Last weekend, deep into my 30s and walking around Oakland trying to get my baby to sleep, I listened to Krista Tippett’s recent interview with biblical interpreter, teacher, and pastor Eugene Peterson. She asked him about church and he said that he always recommends people find the closest, smallest one and invest for six months, no matter the denomination. When she pressed him on why, he responded:

“Because you have to deal with people as they are. And you’ve got to learn how to love them when they’re not loveable.”


And at just that moment, I stopped walking, took in the sun-dappled pick-up basketball game transpiring before me, and realized that I had found my divinity school after all: it is my interfaith cohousing community. Over the last four years, I have sat at Buddhist sanghas and prayed hand-in-hand with Christians and had lunch breaks with my neighbor, Kate, where we hash out all the ways in which writing and parenting are spiritual practices. When I pursued living in cohousing, it never once occurred to me that it had anything to do with my instincts to go to divinity school. But now I see that there was an intelligence at work that never breached my subconscious (until Eugene and Krista nudged it to the surface).

The part of me that yearned to understand how people come to their beliefs and live them every single day ended up kneeling in the garden next to a neighbor, not sitting in a desk listening to a professor.

It is one more piece of evidence that I usually ask the right questions and, most often, am woefully wrong about where to find the answers.

I don’t think it’s just me. I think this is one of those marvelous human foibles. We have, at least a lot of us have, awesome instincts. If we listen hard enough to our own hearts, we notice when the whispers become fervent little screams: “That! That! That’s what I want more of. That’s what I crave to understand. That’s the kind of person/mountain/book I want to be near. That’s the way I want to feel.”

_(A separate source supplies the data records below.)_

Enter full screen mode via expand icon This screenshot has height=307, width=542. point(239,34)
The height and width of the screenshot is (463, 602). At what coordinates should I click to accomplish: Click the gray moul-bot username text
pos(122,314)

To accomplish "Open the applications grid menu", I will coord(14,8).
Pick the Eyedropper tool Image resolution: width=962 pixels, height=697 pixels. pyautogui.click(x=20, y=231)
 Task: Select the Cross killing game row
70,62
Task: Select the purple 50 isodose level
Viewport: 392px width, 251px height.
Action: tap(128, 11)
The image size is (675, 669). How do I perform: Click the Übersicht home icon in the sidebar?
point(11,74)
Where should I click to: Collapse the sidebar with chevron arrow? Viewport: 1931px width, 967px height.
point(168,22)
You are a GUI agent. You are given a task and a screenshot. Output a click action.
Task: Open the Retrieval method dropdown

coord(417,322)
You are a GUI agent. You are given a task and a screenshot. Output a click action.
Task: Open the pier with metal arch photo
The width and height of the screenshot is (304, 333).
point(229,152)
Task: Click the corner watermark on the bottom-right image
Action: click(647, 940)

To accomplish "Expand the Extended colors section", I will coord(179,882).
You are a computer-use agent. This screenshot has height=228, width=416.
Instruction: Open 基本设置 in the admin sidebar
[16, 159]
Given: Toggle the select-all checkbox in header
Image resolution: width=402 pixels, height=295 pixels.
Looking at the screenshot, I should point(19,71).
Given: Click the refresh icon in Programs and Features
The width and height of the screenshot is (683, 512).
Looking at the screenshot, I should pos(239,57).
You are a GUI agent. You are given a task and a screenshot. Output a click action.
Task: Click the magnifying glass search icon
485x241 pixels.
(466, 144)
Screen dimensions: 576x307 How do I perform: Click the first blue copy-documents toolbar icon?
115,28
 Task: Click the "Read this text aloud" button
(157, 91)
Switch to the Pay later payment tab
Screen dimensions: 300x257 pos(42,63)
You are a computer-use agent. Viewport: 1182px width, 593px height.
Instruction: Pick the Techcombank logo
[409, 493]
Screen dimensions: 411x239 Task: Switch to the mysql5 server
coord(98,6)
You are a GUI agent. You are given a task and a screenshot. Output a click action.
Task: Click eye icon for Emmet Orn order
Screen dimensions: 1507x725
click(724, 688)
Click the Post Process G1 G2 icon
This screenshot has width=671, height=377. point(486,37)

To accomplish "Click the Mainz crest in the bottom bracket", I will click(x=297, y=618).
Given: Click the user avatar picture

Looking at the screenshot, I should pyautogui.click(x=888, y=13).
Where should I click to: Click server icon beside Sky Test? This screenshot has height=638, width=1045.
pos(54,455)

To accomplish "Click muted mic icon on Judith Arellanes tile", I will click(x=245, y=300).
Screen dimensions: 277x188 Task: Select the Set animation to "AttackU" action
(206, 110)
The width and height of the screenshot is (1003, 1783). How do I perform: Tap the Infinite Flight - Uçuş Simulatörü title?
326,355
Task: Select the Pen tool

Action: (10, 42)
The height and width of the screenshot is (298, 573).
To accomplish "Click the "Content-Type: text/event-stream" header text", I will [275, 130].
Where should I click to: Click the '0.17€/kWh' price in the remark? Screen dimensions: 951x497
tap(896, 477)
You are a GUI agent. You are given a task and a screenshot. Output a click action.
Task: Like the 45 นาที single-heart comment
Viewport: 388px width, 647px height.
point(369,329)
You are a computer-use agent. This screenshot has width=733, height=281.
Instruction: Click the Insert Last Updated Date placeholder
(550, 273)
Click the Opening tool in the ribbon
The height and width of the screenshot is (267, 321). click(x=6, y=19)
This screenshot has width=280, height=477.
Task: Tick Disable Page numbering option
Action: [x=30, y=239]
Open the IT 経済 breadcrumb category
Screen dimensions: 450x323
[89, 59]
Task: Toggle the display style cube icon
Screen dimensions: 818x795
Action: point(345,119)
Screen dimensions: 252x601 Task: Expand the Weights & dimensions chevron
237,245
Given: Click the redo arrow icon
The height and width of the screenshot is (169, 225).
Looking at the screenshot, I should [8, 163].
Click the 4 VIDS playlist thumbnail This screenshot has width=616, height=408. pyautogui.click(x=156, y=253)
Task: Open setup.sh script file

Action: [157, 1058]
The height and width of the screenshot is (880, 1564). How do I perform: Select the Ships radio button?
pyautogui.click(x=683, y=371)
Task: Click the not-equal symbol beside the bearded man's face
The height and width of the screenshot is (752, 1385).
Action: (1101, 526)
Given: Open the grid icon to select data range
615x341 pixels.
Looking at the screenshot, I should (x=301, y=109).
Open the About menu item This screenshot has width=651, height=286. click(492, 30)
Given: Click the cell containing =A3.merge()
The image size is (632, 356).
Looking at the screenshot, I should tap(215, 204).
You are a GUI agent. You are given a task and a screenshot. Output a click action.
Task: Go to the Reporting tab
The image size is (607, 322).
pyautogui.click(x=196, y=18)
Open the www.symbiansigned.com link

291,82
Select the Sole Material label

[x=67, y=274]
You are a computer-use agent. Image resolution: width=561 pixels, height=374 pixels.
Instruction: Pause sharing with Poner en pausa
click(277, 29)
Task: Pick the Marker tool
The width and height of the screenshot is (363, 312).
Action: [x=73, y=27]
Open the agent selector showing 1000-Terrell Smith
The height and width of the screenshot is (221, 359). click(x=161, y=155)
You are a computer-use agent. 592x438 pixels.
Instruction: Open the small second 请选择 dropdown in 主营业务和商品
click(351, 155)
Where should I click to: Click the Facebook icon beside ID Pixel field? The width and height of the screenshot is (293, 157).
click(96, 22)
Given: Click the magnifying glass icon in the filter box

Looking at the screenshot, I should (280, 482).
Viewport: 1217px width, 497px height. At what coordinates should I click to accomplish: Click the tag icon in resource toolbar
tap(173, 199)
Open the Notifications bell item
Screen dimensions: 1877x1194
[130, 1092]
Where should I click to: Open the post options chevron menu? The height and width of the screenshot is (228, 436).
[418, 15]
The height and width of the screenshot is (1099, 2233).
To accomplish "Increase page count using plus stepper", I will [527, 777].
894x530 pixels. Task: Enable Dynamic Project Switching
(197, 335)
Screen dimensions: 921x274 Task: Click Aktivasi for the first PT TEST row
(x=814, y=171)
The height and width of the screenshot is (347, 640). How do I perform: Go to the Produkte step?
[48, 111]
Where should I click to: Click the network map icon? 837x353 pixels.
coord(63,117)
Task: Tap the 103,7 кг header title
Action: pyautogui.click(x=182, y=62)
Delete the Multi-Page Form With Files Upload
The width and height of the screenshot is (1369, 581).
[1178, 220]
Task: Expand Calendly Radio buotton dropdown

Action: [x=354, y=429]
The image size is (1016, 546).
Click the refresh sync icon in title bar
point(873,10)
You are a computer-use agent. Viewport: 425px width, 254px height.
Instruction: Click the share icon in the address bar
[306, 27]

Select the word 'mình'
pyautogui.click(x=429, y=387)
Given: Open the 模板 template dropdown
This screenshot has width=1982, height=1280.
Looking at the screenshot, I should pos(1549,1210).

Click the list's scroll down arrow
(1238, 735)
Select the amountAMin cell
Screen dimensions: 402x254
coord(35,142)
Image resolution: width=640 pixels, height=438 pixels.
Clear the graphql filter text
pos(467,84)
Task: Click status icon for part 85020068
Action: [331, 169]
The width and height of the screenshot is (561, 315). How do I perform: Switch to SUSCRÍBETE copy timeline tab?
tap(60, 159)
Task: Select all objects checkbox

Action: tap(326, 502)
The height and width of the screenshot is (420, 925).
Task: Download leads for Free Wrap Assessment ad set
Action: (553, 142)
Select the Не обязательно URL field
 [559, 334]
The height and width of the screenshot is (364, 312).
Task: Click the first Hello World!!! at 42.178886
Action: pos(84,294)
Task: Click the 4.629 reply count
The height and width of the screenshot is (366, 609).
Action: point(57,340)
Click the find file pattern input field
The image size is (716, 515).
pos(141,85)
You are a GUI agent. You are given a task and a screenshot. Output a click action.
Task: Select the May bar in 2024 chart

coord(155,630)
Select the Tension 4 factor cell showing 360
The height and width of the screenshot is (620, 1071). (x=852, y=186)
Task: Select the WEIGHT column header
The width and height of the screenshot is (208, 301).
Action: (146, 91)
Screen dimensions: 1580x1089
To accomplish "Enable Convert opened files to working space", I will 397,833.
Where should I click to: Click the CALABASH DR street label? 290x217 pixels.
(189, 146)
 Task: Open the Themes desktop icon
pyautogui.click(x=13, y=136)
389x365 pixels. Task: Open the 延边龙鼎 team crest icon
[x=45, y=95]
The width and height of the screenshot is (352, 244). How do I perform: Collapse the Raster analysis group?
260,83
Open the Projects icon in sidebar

But so often we assume too literal a shape for these instincts and pursue them, dumb and determined. I wanted to understand how people stay awake and live in a way that feels in line with some kind of value system, and so I assumed that divinity school was where one learns such things. In part, I was drawn to the prestige of the thing; is there anything more righteous sounding than pursuing a degree in divinity?! I probably would have stood two inches taller every time I said that ostentatious word.

Living in cohousing, on the other hand, doesn’t come with a diploma, but it sure as hell teaches you a lot about what makes people come apart and stick together, come apart and stick together. I wonder how much of that very human thing of answering the right questions in the wrong way is really about ego.

And how much of it is about fear? I love books. God, do I love books. But I have so often stuck my nose in them when what I really needed was to crash up against other human beings in an environment that I couldn’t predict or control. I always leave those encounters buzzing with my own betterment. Books can do that, too. (I have an almost erotic relationship with them.) But I do know that for many of life’s most complex and worthy questions, answers can only be found in the mess of being with other humans.

And the answers, finally, don’t usually fit into degree programs or retreats or New Year’s resolutions for that matter. They are not the kind of thing one can time. They dwell on another plane — the one where you can see all kinds of strange, luminous connections between things when you look back that you never could have sewn together while looking forward. We forget that so easily and start slamming our heads against closed doors, growing impatient and hurt over the world’s failure to rise up and meet us exactly where we are sure we are supposed to be. It’s like we pin down our most mysterious, beautiful instincts like butterflies that just aren’t dead yet.

Which I suppose is all to say, listen uncompromisingly to your instincts and never forget that you are divinely stupid about them. It’s one of the great surprises of this hugely surprising life.